I know there will be lot of people whose timing of purchase of a share is so bad that they
eventually always end up in loss. These types of people are always those investors who
have less or no knowledge about ‘value investing’. The principle of value investing is very
simple buy low and sell high. But knowing what is low in stocks calls for some study about
stocks and business. Thumb rule to buy stocks when its market price is close or near to its
book value. But here you will need to know about the past performance of the company and
probable future business prospects like order booking status etc.
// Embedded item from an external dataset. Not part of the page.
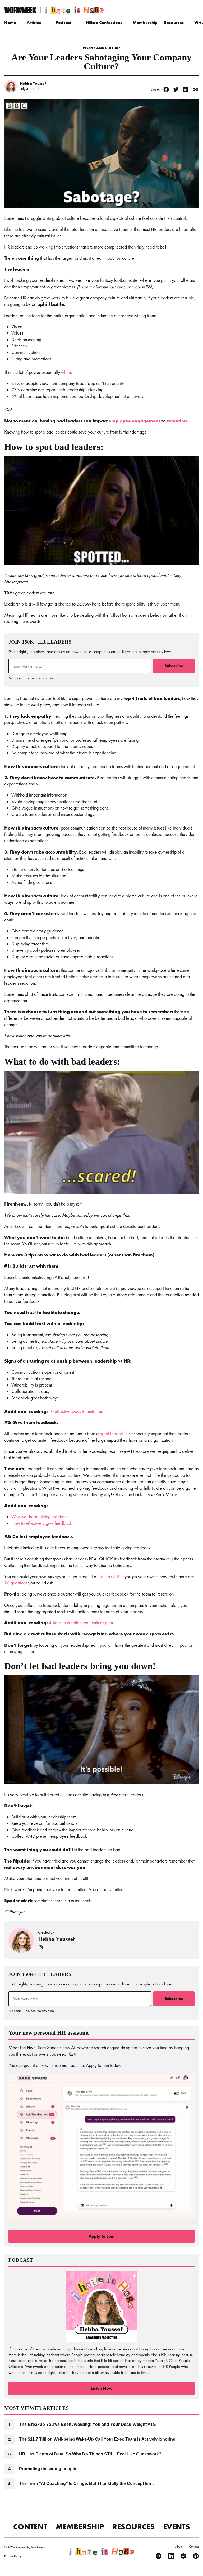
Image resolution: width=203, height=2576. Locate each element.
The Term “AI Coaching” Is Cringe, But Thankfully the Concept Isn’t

Learn to value stocks in terms of its fundamentals
Investors must have at least basic about reading balance sheets and profit & loss accounts.
They must know how the company is generating its funds and where it is spending the
funds. The proportion total share capital and borrowed funds gives a good idea about the
self sufficiency of a company. Reading profit and loss accounts is also very important. How
the company must is generating revenues from sales and how much they have expended to
affect the sales is very valuable information. Tracking Return on Investment (ROI) and
Return on Equity (ROE) is critical for all investors.
Focus more on performance of portfolio instead of on individual stocks.
Portfolio of a good investor must always be well diversified. Try buying value stocks of non
related sectors. Once you have diversified your portfolio with varying stocks try to
accumulate more units in each market falls. Instead of focusing on individual stocks it is
better to focus on performance of total portfolio as a whole.